[Collected data entries]
———
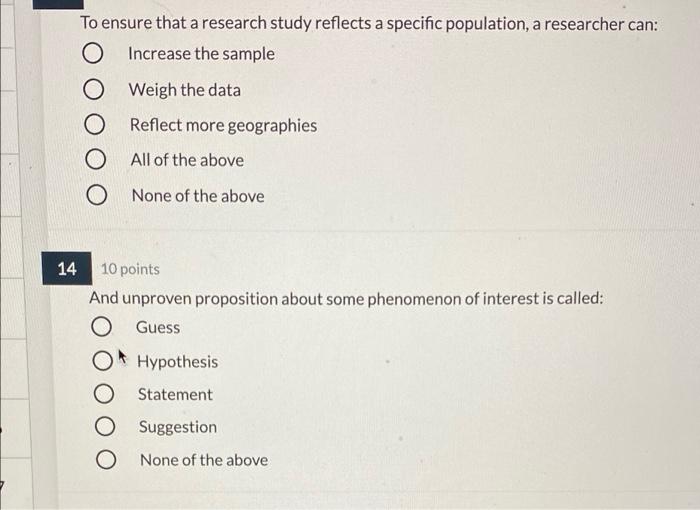
Task: Select the 'Guess' radio button
Action: [x=102, y=327]
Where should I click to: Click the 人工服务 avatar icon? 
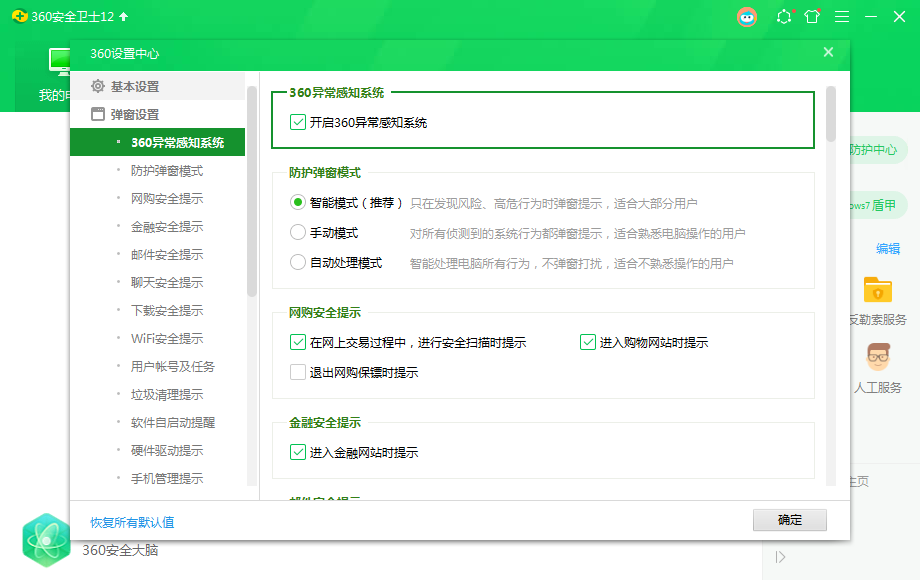pos(878,356)
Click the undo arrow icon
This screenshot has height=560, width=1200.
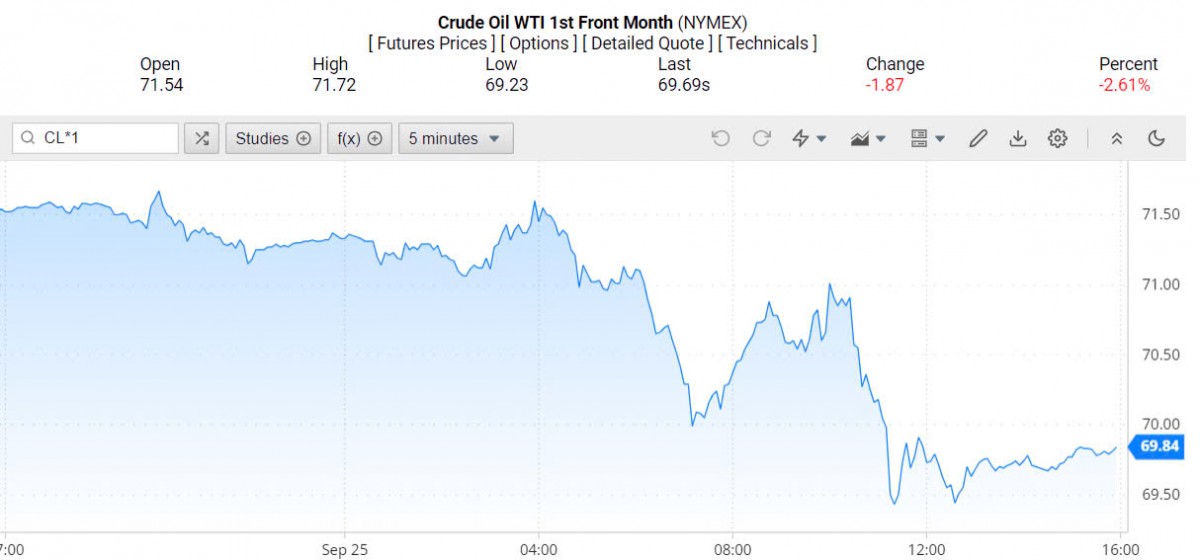pos(720,139)
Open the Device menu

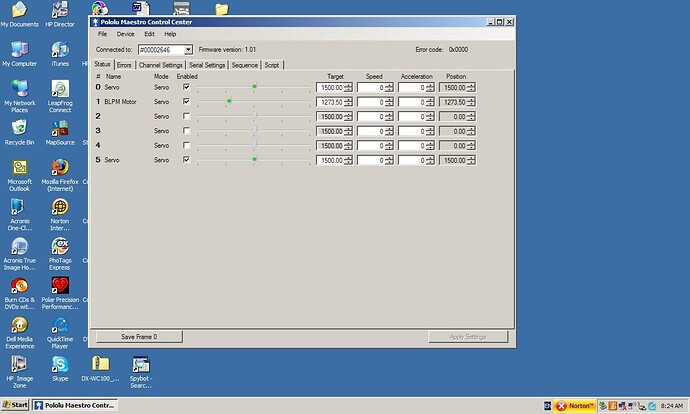[x=125, y=34]
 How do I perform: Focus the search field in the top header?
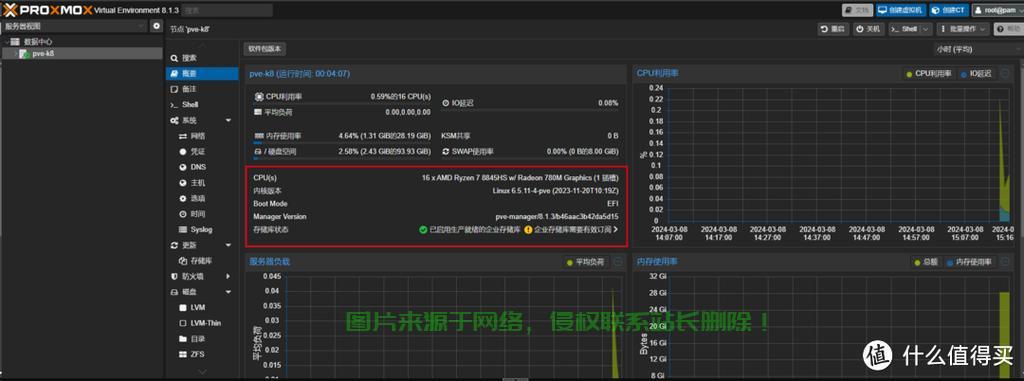pos(227,10)
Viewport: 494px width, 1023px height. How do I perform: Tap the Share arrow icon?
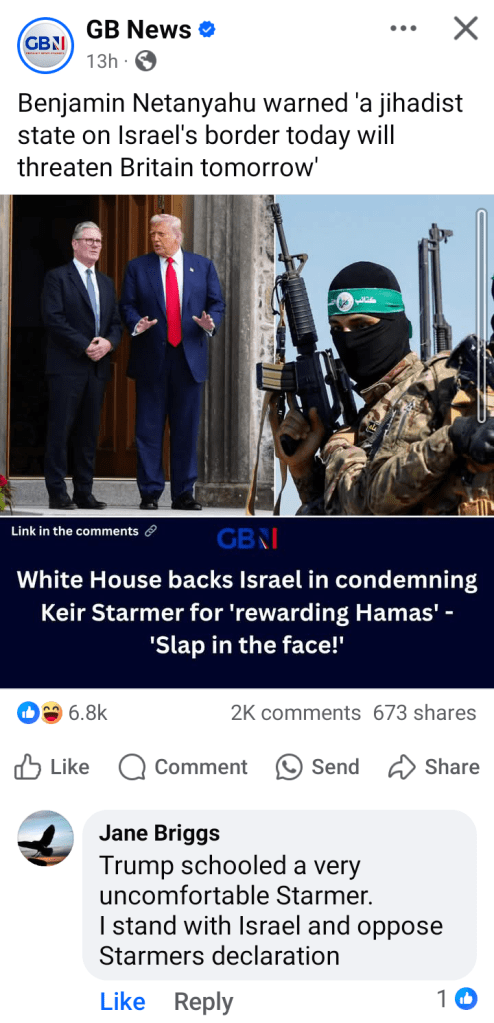(401, 767)
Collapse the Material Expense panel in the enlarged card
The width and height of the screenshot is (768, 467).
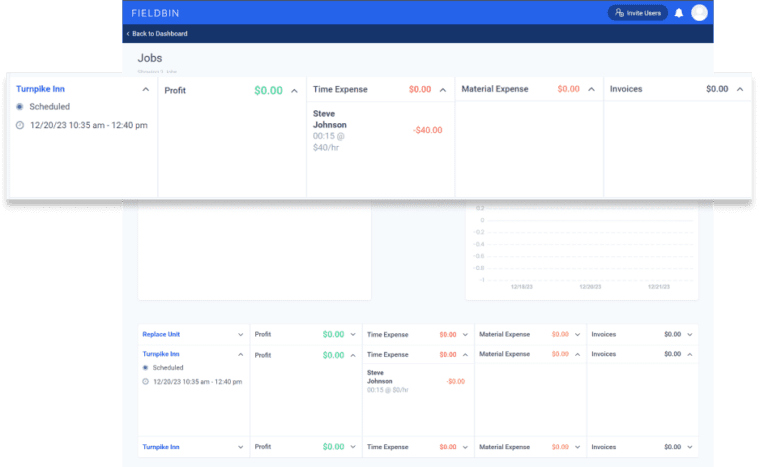coord(591,89)
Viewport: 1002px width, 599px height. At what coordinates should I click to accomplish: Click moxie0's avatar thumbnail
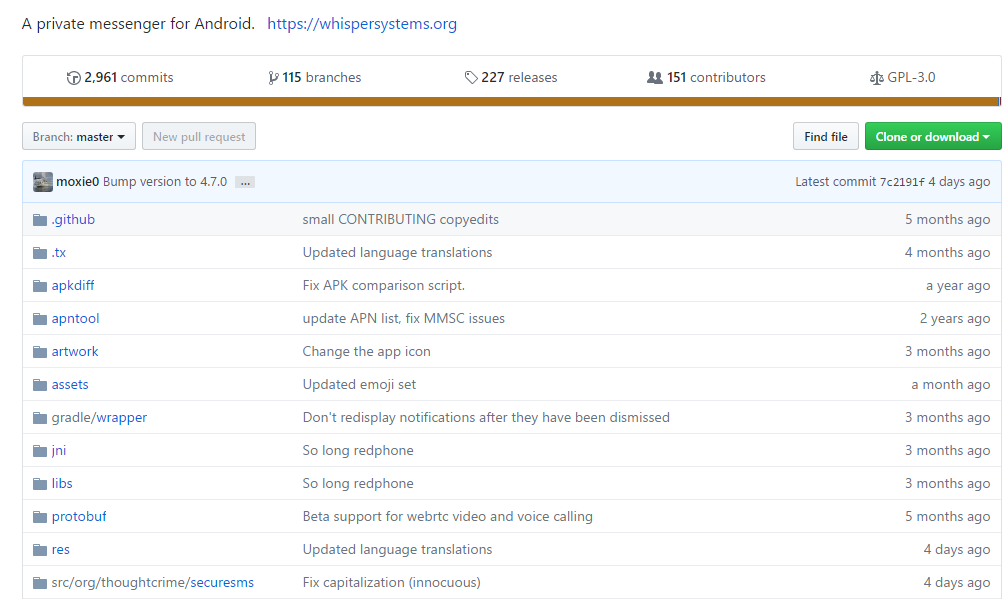click(x=43, y=182)
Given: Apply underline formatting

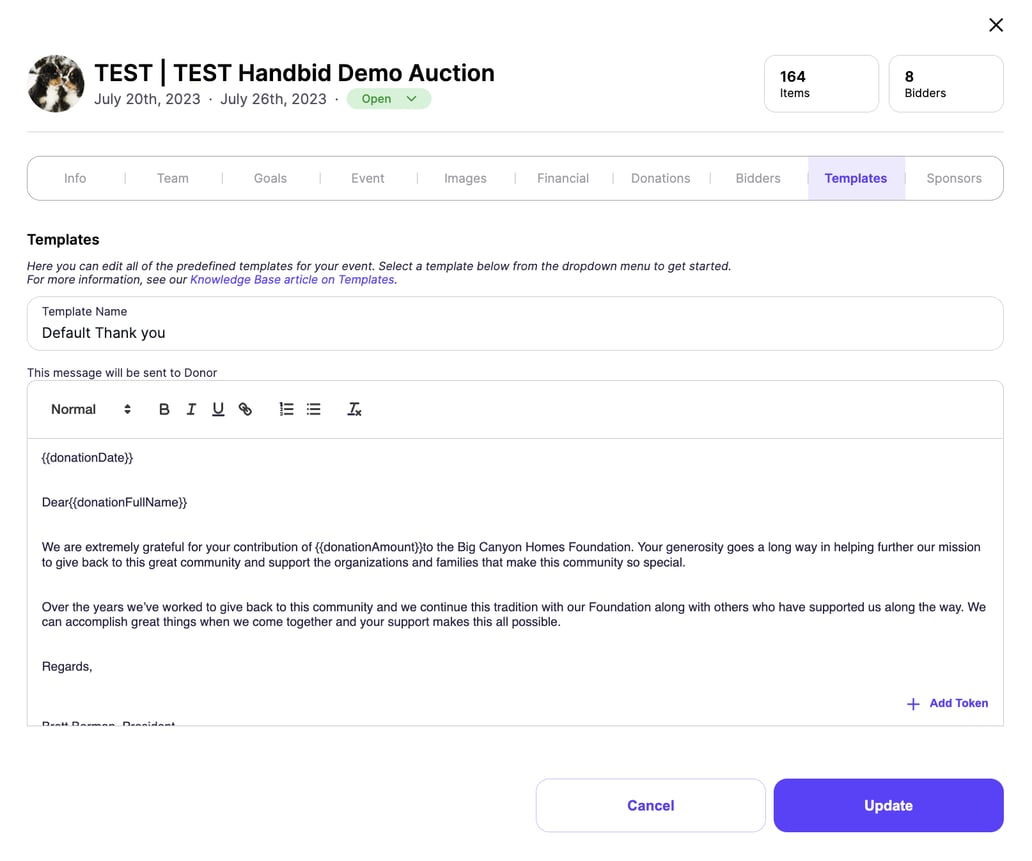Looking at the screenshot, I should click(218, 409).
———
Beginning with the line with "Where should I", repeat the entries above exactly, up to and including the last line, leaving out pictures.

▸ ANSWER BOX
Where should I click to: Click the 人工服务 avatar icon? 
pos(878,356)
Click the undo arrow icon
This screenshot has height=560, width=1200.
pos(720,139)
Open the Device menu

[x=125, y=34]
 How do I perform: Focus the search field in the top header?
pos(227,10)
Viewport: 494px width, 1023px height. How do I perform: Tap the Share arrow icon?
(401, 767)
Collapse the Material Expense panel in the enlarged card
The width and height of the screenshot is (768, 467).
coord(591,89)
Viewport: 1002px width, 599px height. At what coordinates should I click to accomplish: Click moxie0's avatar thumbnail
click(x=43, y=182)
Given: Apply underline formatting

Looking at the screenshot, I should click(218, 409).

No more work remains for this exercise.